# Newbie to show



## Batch (Dec 2, 2005)

I've never been to a show apart from a day visit. have now paid up for next Friday at Shepton Mallet. I've got electric. What is the form? Where is the bar/entertainment etc. Help needed don't want to be a spare part. any advice would be helpful.


----------



## LadyJ (May 9, 2005)

Hello Batch,

Where are you camping are you booked with the cc ? or where.

We shall all be in the Wessex Upstairs Bar at around 7.30pm on the Friday night. If you would like to pm me I will send you my mobile no. When you arrive at the ground you will be given a motorhome monthly mag this will have a map in it as to where things are you can't miss the Wessex Suite.


----------



## Batch (Dec 2, 2005)

Thanks I booked with Stoneleisure and through an electrical company for the hookup. I'm told I'm on hardstanding.


----------



## LadyJ (May 9, 2005)

Hi Batch,
Everybody is on hard standing at this time of year. Could you please add yourself to the rally list, and could I have your names please ta


----------



## Batch (Dec 2, 2005)

Where is the list to put myself on? Couldn't find it


----------



## 96097 (Aug 22, 2005)

Hi Batch,

Homepage, right hand side, half way down is rallies.
Click on rallies, and then click on attend rally.

Sharon


----------



## Batch (Dec 2, 2005)

Think I've done it.
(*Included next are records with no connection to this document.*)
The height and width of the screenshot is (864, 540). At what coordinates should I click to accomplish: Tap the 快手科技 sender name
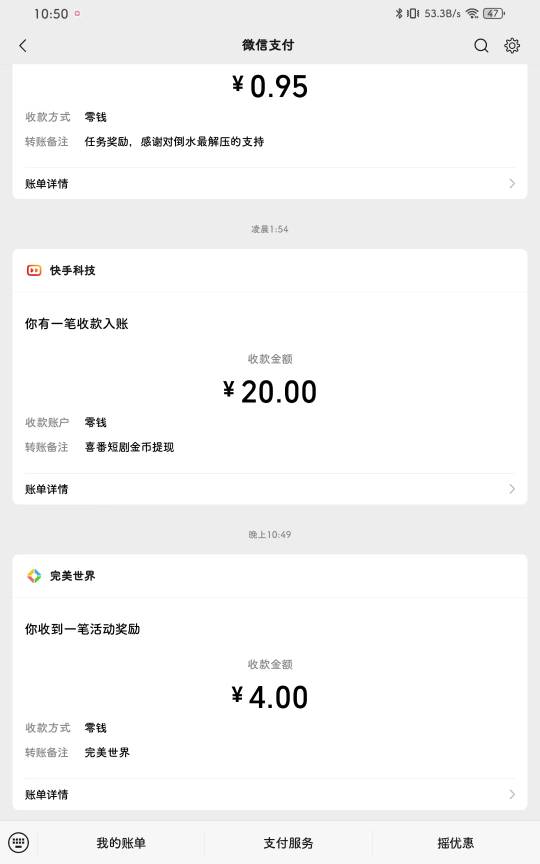73,270
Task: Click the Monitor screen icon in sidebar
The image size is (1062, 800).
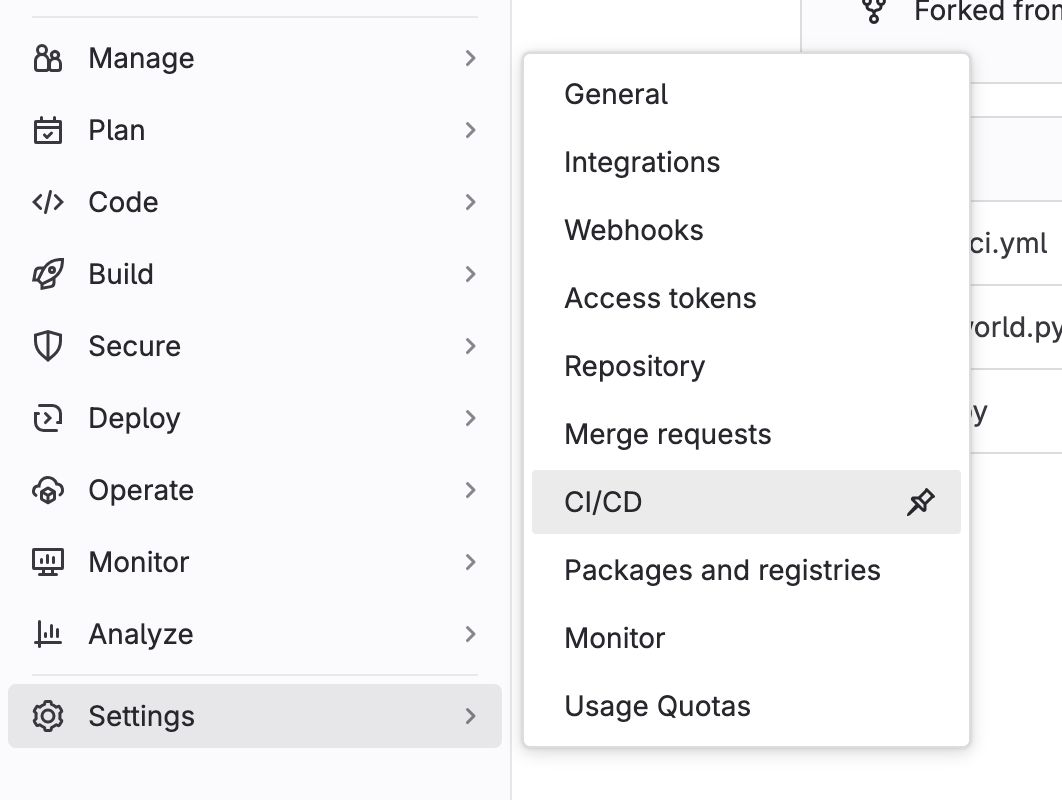Action: pos(48,563)
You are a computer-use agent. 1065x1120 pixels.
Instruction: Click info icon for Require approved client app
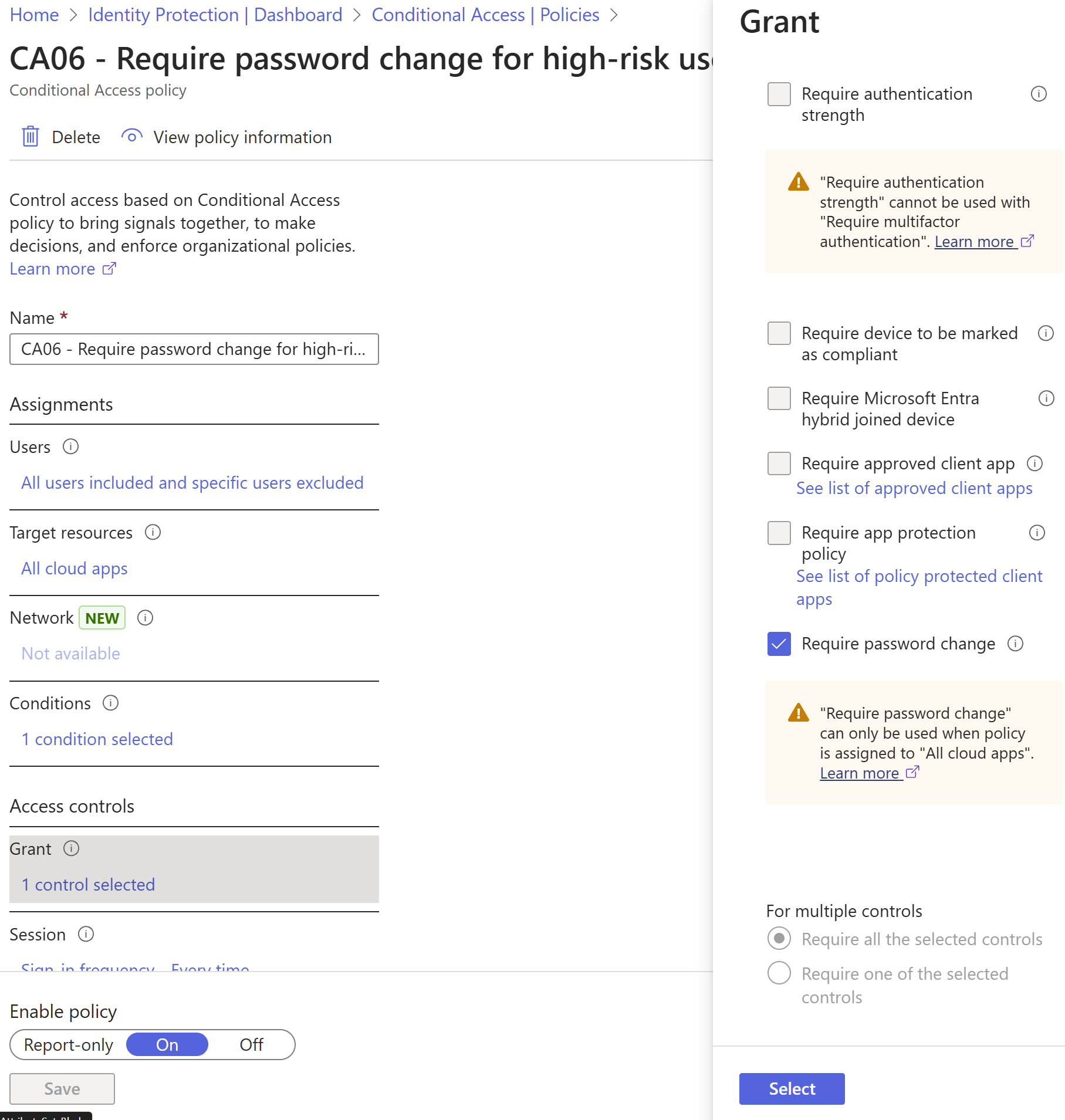pos(1035,463)
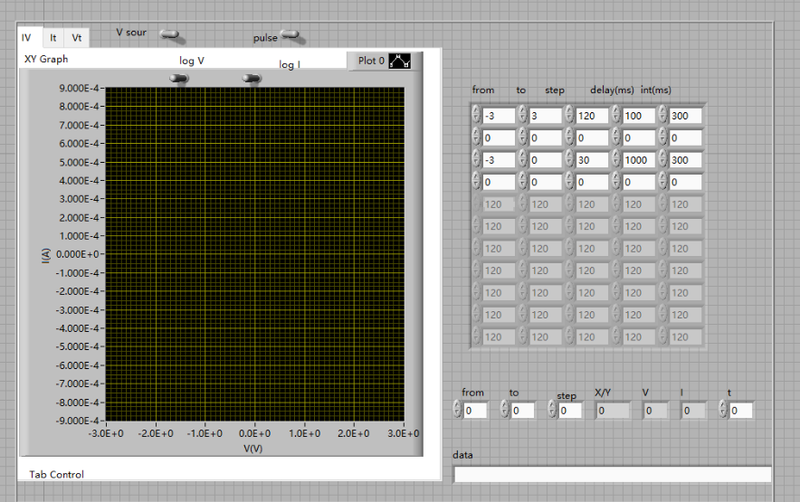
Task: Click the third-row step field showing 30
Action: click(591, 160)
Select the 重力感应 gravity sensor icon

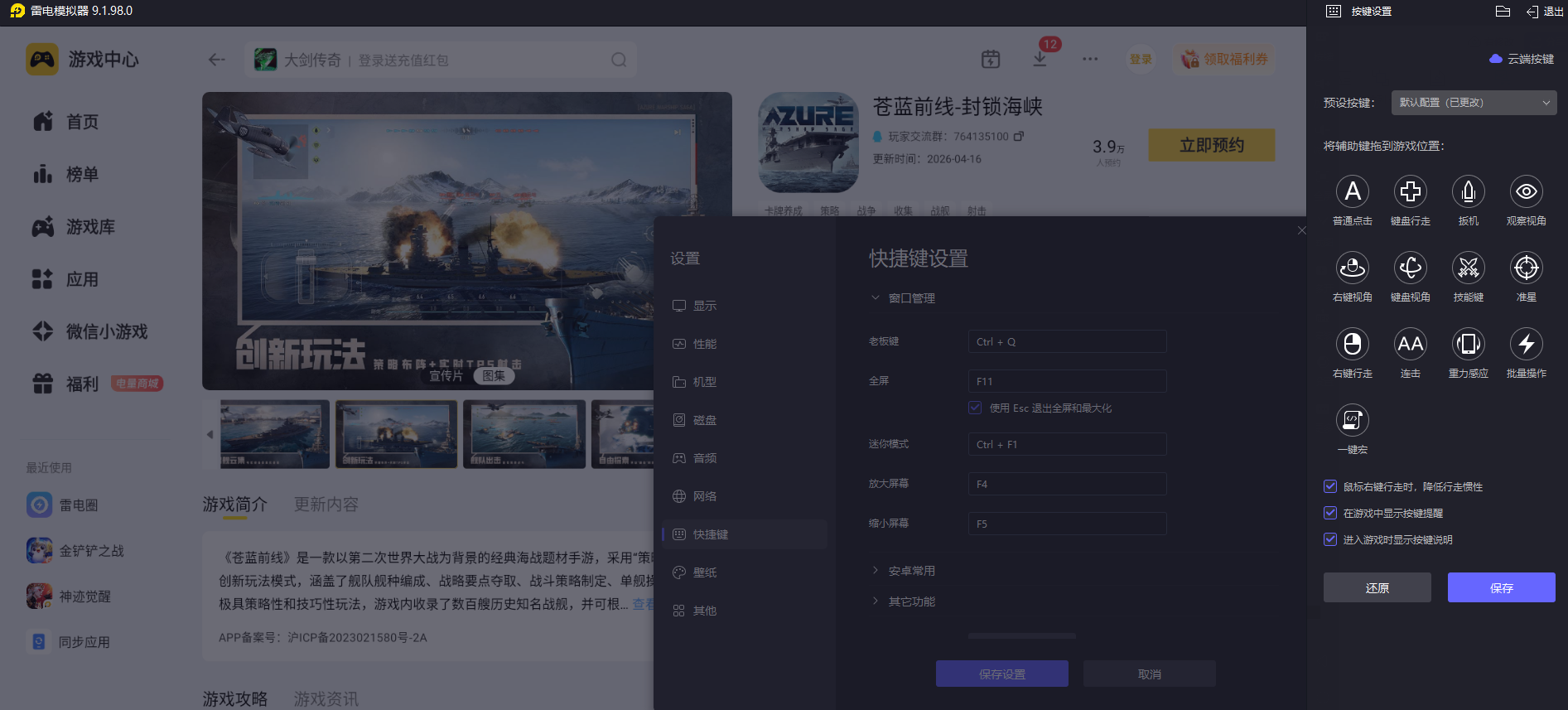pos(1468,345)

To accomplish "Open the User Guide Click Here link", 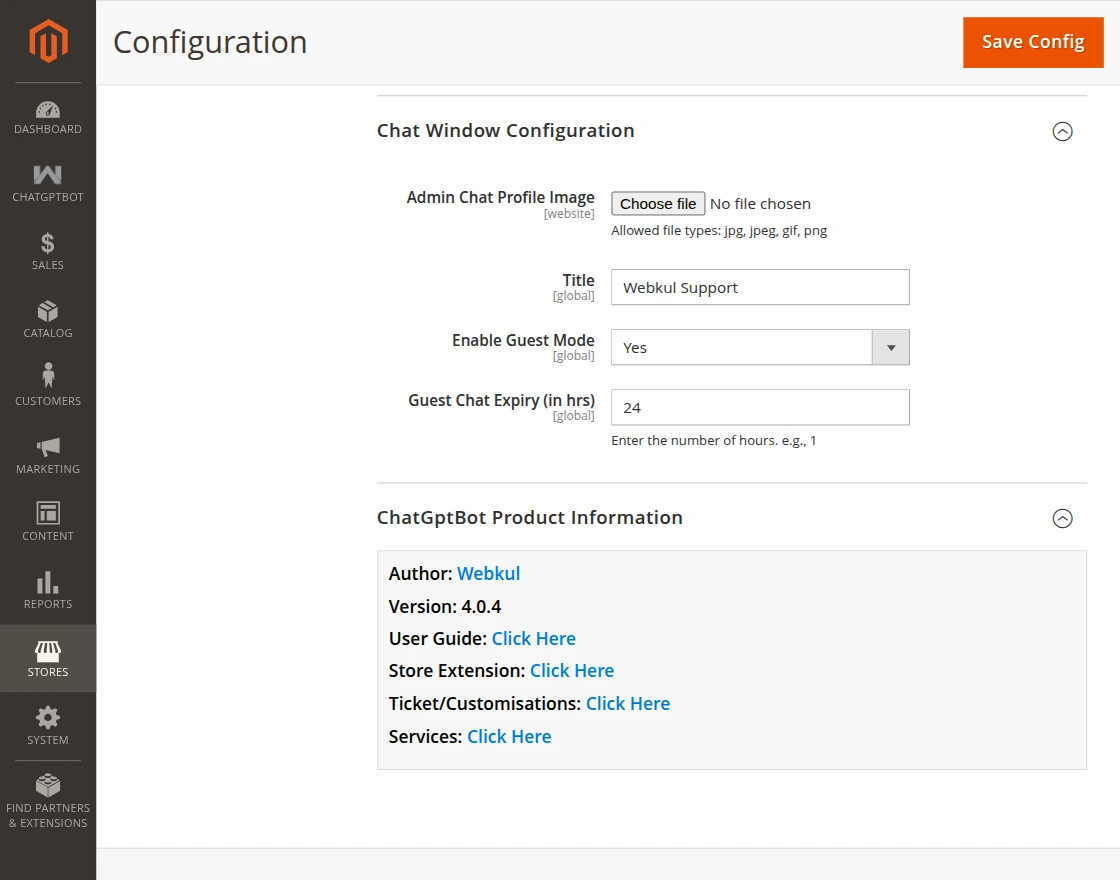I will pos(533,638).
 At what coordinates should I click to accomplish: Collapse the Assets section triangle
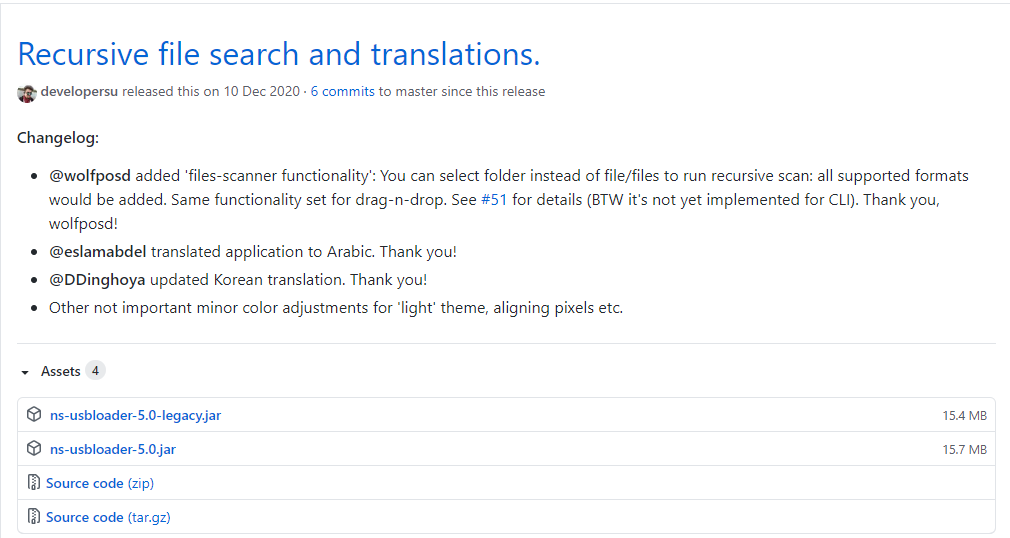tap(25, 372)
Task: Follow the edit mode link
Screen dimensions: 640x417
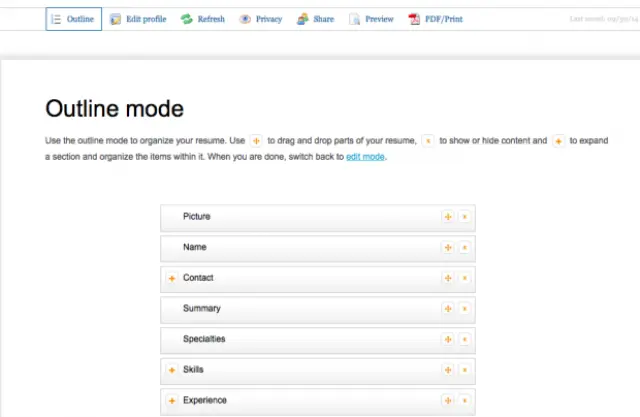Action: point(365,157)
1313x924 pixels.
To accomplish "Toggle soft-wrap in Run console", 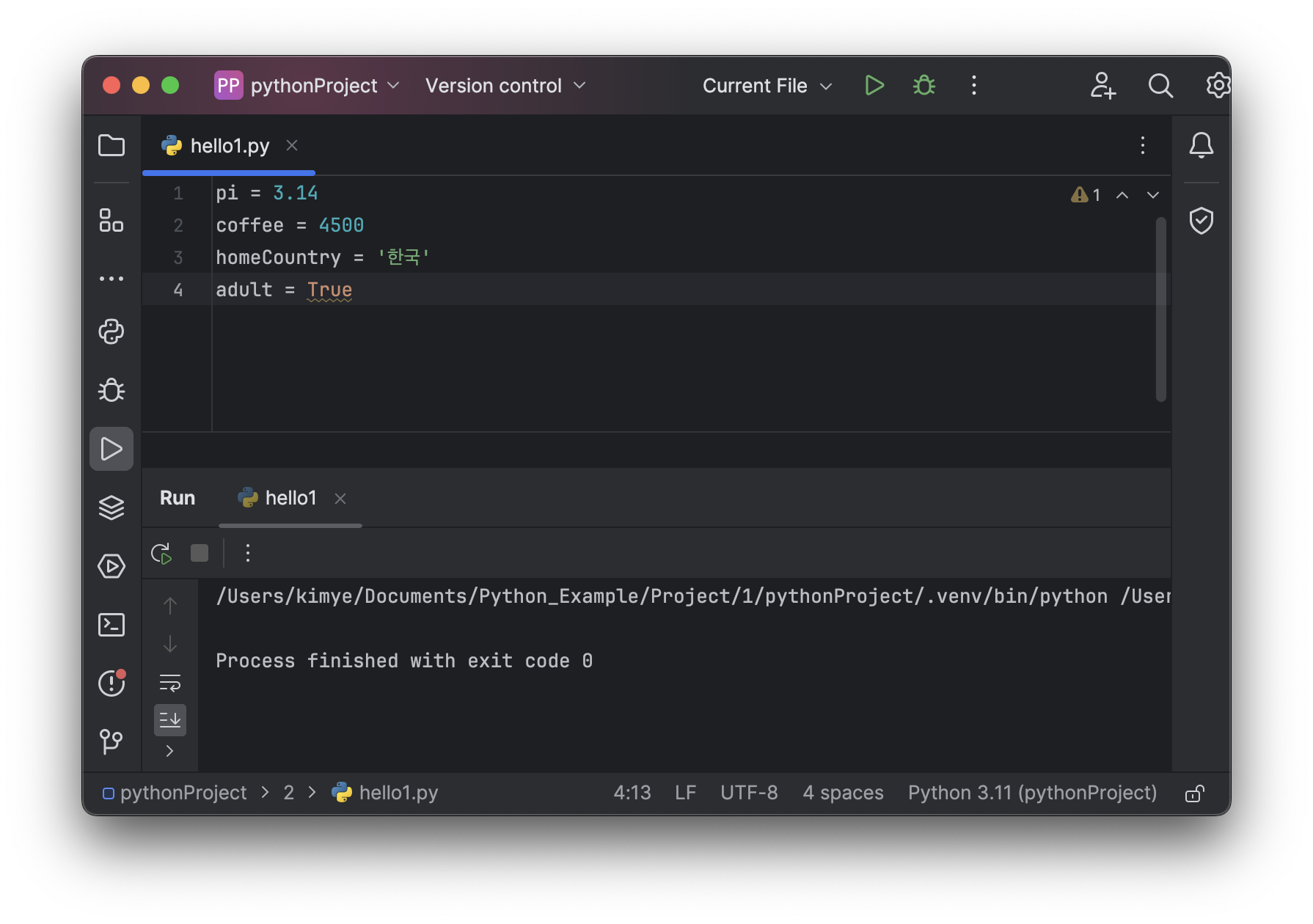I will tap(170, 683).
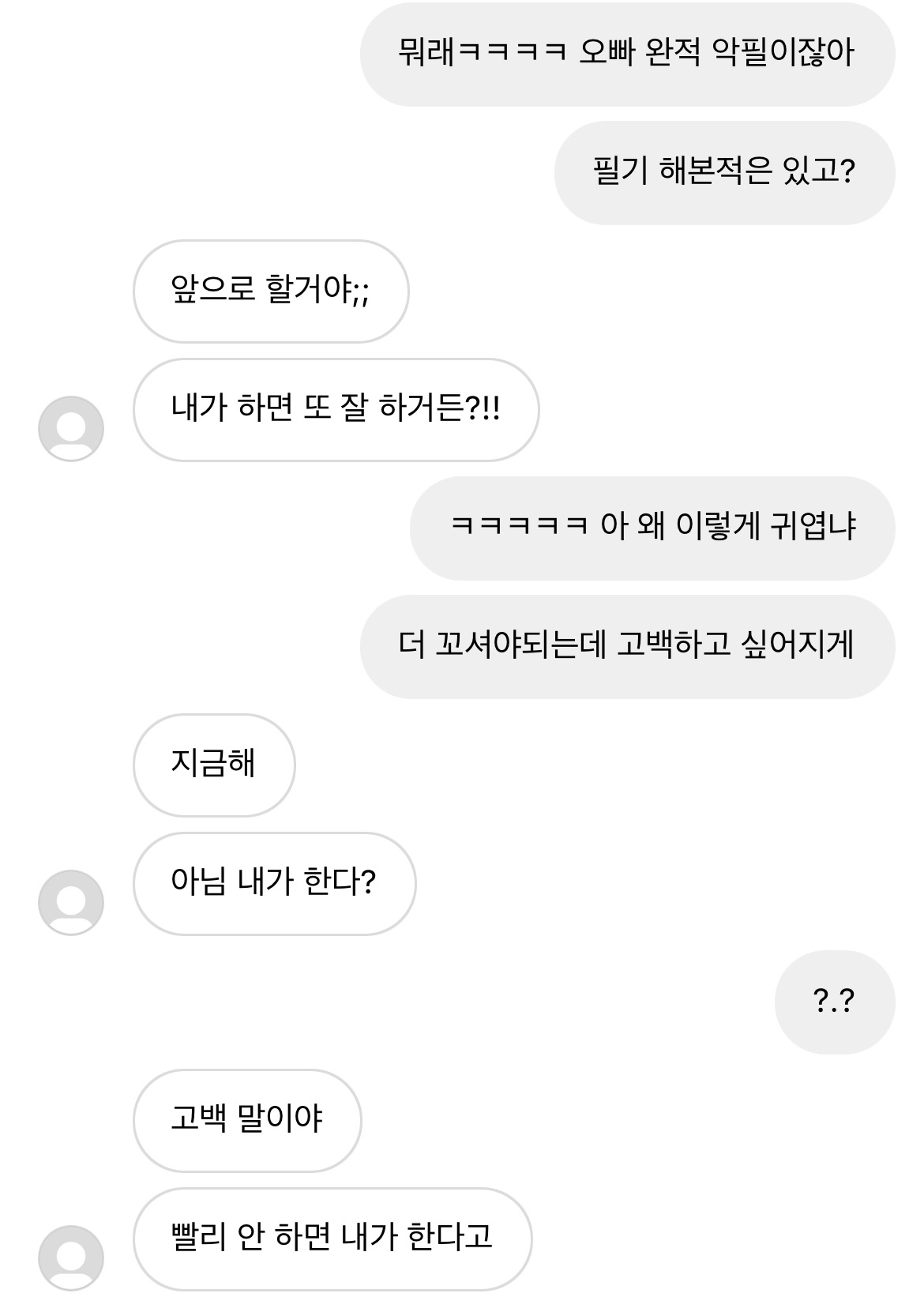Tap the "ㅋㅋㅋㅋㅋ" laughter in the "귀엽냐" message
Viewport: 924px width, 1297px height.
(520, 527)
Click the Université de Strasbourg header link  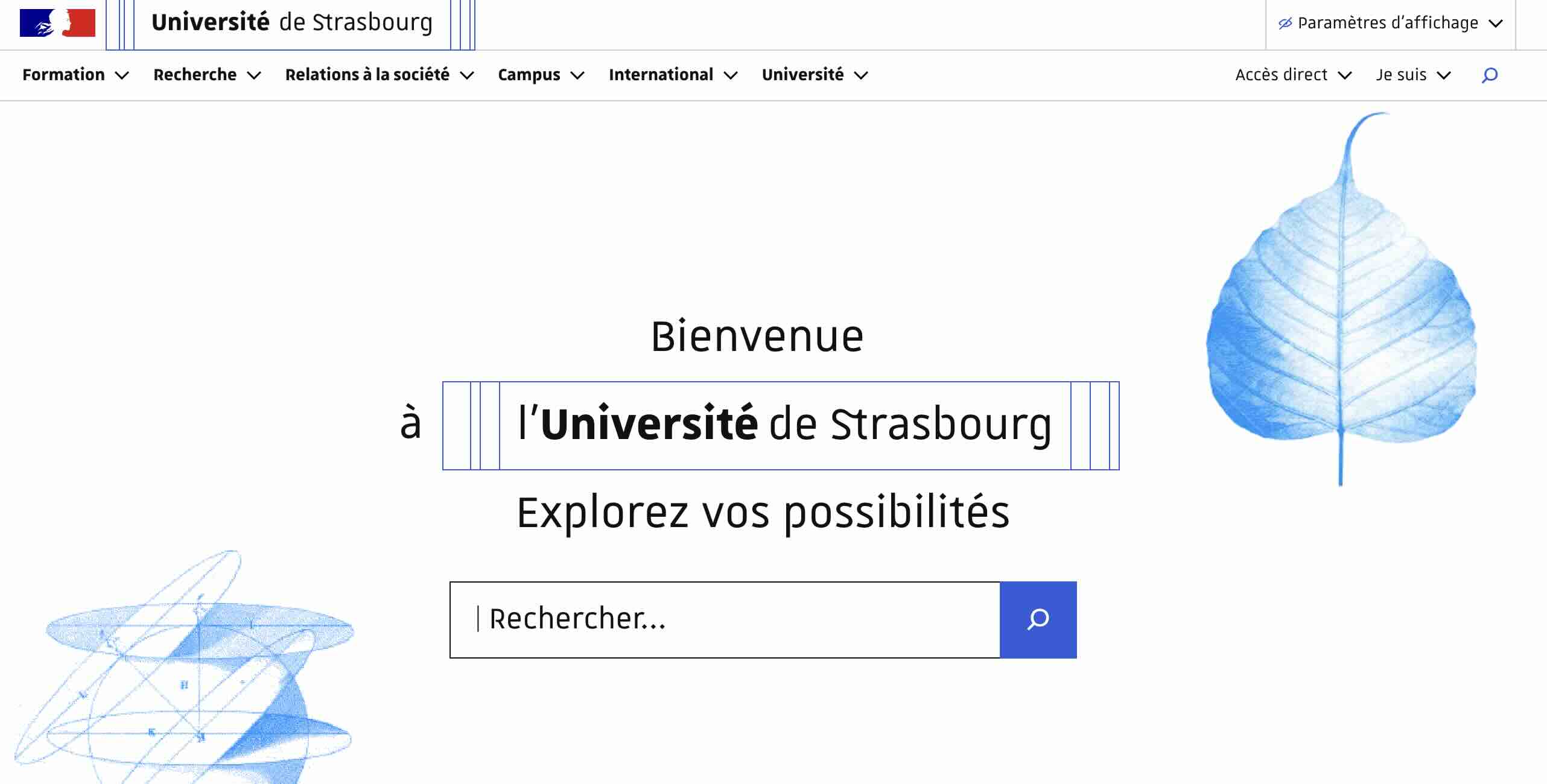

If I haven't let me kmow. What entertainment is there at the show. I haven't got any details?


----------



## 96097 (Aug 22, 2005)

http://www.stoneleisure.com/SOMERSETShowGuide.htm


----------



## Batch (Dec 2, 2005)

I looked at their site but it just says cabaret. Just wondered what was on.


----------



## LadyJ (May 9, 2005)

Hi Batch all ok thanks. As to entertainment it is usually ok bit of everything.


----------



## olley (May 1, 2005)

Drinking contest's, blackjack, pole dancing that sort of thing :lol: 

Olley


----------



## Batch (Dec 2, 2005)

Just up my street!!!!


----------